Allerdings redet das Finanzamt – jedenfalls im betrieblichen Bereich – ein gewichtiges Wörtchen mit. Denn eigentlich sind Geschenke vom Betriebsausgaben-Abzug ausgeschlossen. Nur Geschenke an Geschäftsfreunde bis 10 € („Streuartikel“) erkennt das Finanzamt ohne Wenn und Aber an (aber finden Sie in der Preislage erst einmal etwas, was toll aussieht und den Empfänger erfreut).

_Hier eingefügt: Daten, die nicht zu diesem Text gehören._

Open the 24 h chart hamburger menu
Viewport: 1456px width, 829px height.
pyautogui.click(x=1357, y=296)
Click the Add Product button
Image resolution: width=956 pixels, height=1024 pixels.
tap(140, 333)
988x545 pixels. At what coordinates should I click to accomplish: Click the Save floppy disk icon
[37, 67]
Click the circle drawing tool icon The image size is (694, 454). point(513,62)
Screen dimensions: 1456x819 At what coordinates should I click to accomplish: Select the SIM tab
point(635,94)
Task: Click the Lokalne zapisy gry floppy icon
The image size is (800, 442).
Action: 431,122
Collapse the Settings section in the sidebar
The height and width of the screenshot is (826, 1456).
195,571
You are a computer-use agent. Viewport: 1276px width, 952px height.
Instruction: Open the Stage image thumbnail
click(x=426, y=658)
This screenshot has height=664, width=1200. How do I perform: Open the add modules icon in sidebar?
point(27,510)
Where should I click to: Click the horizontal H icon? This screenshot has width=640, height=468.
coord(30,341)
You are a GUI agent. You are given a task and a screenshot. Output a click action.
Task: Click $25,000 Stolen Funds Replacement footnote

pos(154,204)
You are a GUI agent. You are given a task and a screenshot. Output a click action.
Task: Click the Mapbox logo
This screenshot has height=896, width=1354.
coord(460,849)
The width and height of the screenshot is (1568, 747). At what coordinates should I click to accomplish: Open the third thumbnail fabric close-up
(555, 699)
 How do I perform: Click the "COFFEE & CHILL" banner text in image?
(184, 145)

Allerdings: wenn das schenkende Unternehmen eine pauschale Steuer von 30 Prozent übernimmt, muss der Empfänger des höherwertigen Geschenks den Wert nicht versteuern - und das Finanzamt ist auch zufrieden.

Bei Mitarbeitern sind im übrigen Geschenke bis 40 € steuerfreie Aufmerksamkeiten; nur wenn der Wert höher ist, müssen für den Arbeitnehmer Lohnsteuer und Sozialversicherung abgeführt werden. Das lässt sich jedoch auch vermeiden, wenn der Arbeitgeber für dieses Geschenk die pauschale Steuer von 30 Prozent zahlt.

Also, liebe Unternehmer: nutzen Sie diese steuerlichen Möglichkeiten und bereiten Sie Ihren Mitarbeitern und Geschäftspartnern ungetrübte Freude. Frohe Weihnachten!